The key shift for parents here is to help them focus not just on how they use media, but why they are so digitally connected. The how will change as fast as the next app release. The why goes much deeper.
We can help parents see that in reality, most teenagers are not addicted to MEDIA, they’re addicted to EACH OTHER. Like teenagers have always been.
Here’s one huge way that plays out on social media. Adolescents are constantly wondering, “Who am I?” They find answers in connection with others, especially peers. For a few generations now, school cafeterias have been a kind of petri dish within which young people experiment with this “work” of identity formation.
To parents and teachers, the noon break is about eating lunch. But for teens it can be the defining moment of the entire day. It’s where they can be themselves, but as people still learning who those selves are, it becomes a social laboratory. Every lunch is a kid’s opportunity to experiment, tweak the formula a bit, and get ready to test out the new version tomorrow.

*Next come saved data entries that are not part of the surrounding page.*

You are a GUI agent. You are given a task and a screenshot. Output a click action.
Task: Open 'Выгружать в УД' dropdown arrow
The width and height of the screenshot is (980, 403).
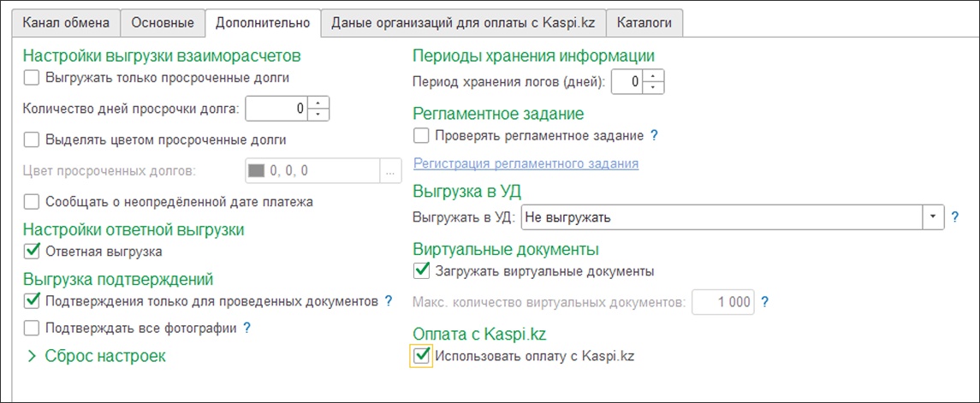pyautogui.click(x=932, y=217)
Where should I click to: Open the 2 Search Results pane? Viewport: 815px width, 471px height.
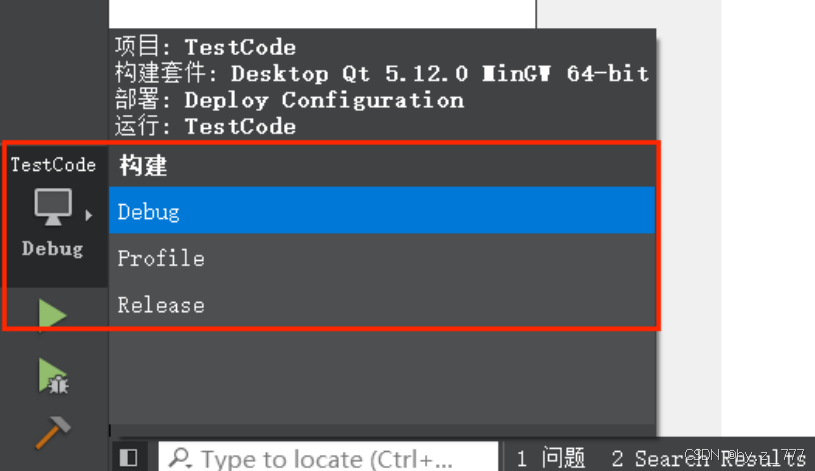pos(708,459)
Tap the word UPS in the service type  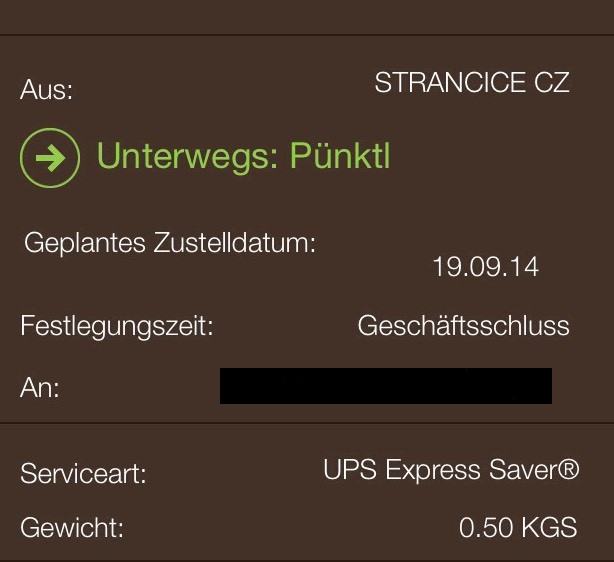350,470
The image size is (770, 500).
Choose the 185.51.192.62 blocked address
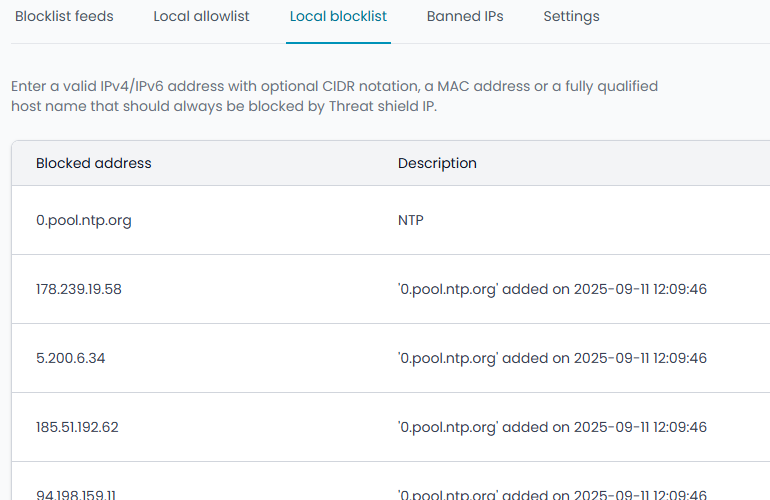77,427
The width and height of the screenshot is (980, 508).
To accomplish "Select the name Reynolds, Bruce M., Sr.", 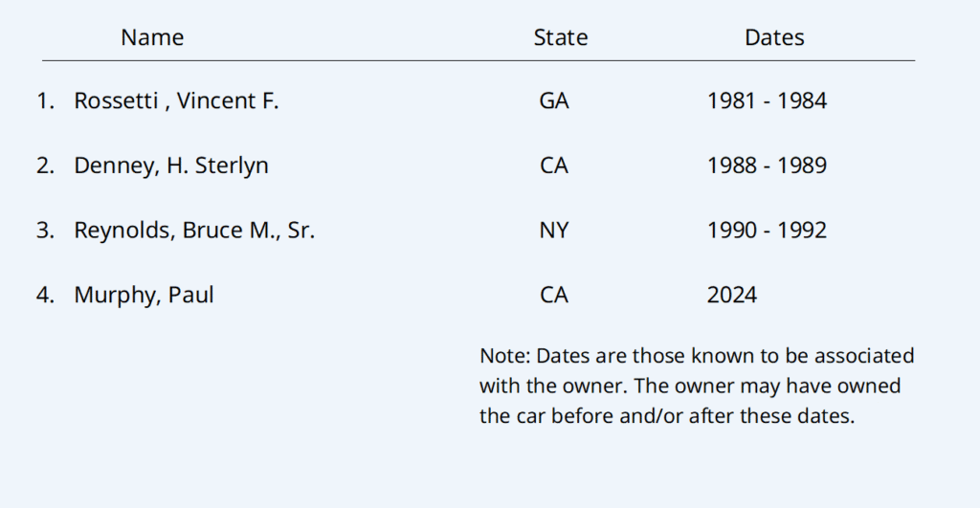I will 194,231.
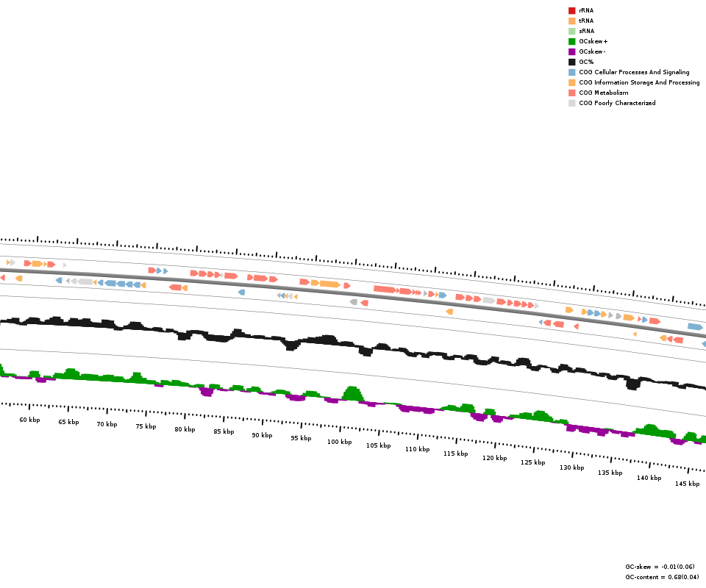The height and width of the screenshot is (588, 706).
Task: Click the 100 kbp ruler label
Action: [x=339, y=442]
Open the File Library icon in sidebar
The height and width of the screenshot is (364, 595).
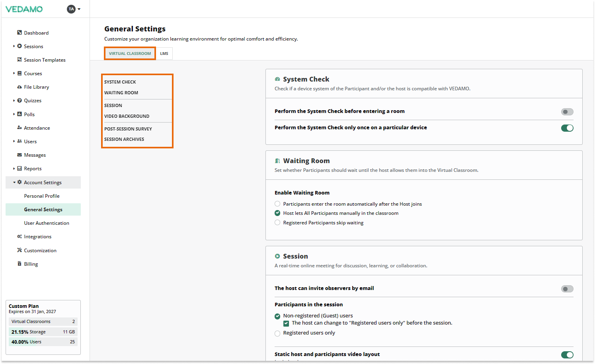coord(19,87)
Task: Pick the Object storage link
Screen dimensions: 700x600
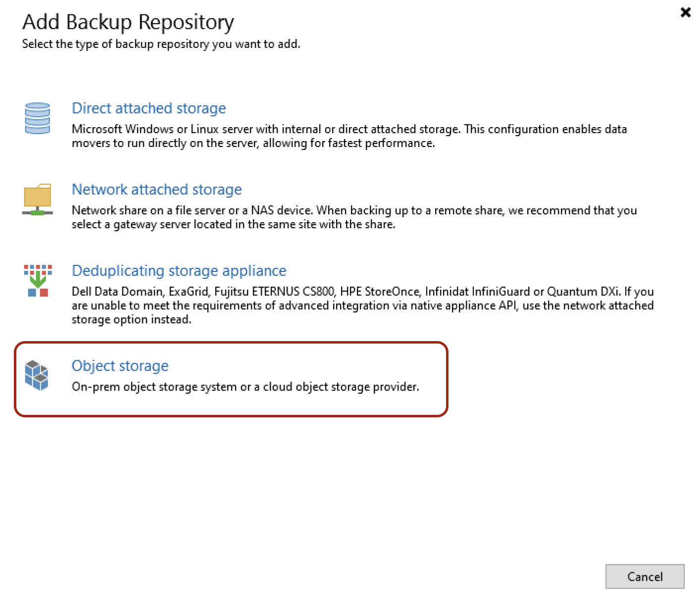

The cafeteria experiment is filled not only with conversation, but also tons of non-verbal communication through students’ seating location, clothing style, what and how they eat, and how they respond to each other. Parents can appreciate this if they dig back to their own adolescent days. But some things have changed.
Parents often underappreciate how a quick scroll through social media for a teenager can be like looking around the lunchroom. Ironically, this often happens in the actual lunchroom and continues on throughout the day and late into the night.
We can help parents see that social media platforms are teenagers’ way of checking in, comparing, picking up and dropping social cues, and knowing whether they’re “okay” (at least for today). And just like the real lunchroom, sometimes they care too much.
What can we help parents do? First, help them empathize with this new reality. Social media, or for some teenagers social gaming, is one of the contexts in which their kids are working out some of the biggest questions of their lives. Once parents develop more understanding and empathy, they can take next steps like:
- checking in about how social media is shaping friendships.
- asking how their kids feel about the kinds of interactions they’re having online.
- establishing mutual ground rules for how parents interact with their kids (or not) on various platforms.
- finding and supporting offline, in-person ways for teenagers to connect with their friends in real time and space.
Ultimately, our support as ministry leaders can help families get beyond rules to relationships, walking the road of support that helps young people form healthy patterns they will ultimately carry with them into adulthood.
That’s a parenting win. That’s a ministry win.